Painting Detail
Landscape with Jacob Wrestling with the AngelArtist: Claude Gellee
Medium: Painting, Oil on canvas, 113x157cm
Date: 1672
Genre: Christianity, Religious, Landscape
Source: Collection of Empress Josephine, Malmaison, 1815
"Landscape with Jacob Wrestling with the Angel" has traditionally been placed within the series of the "Four Times of the Day". It was painted for one of Lorrain's permanent clients, Henrich van Halmale, the dean of the Antwerp cathedral.
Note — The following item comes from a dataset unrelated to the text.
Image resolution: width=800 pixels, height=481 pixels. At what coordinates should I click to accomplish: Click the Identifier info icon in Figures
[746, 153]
The subject of the painting is the story from Genesis relating how when he returned to his homeland in Canaan, Jacob became afraid of the vengeance of his elder brother Esau and so divided his flock and retainers, saying: "If Esau come to the one company, and smite it, then the other company which is left shall escape". Jacob himself remained on the bank of the river and all during the night till the onset of dawn he wrestled with God, Who appeared to him in the form of an angel. Having failed to overcome Jacob, the Angel blessed him and informed him that henceforth he would be victorious over all peoples and would be called Israel. Together with the scene of the fight, which appears at the centre of the composition, Lorrain shows us in the background Jacob's flock, which is departing along two roads: up the hill, to the temple; and across a bridge to the other side of the river. By depicting two events separated in time, the artist has developed the Old Testament subject across time and thereby enriched the very content of the painting.
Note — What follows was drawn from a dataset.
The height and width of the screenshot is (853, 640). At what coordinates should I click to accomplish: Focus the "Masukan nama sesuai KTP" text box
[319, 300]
According to the biblical text, the action occurs at the end of the night, and, true to his interest in conveying hardly detectable conditions of nature, Lorrain has depicted the moment of the onset of morning. He uses one of his favourite techniques: the light comes from the depth of space. The sun is hidden behind the horizon, and only an illumined edge of the cloud tells us it will soon be appearing. All the details of the composition - the trees, buildings, figures - are placed against the source of light. This creates an amazing effect: the viewer seems to be present in the painting and observing the start of a new day.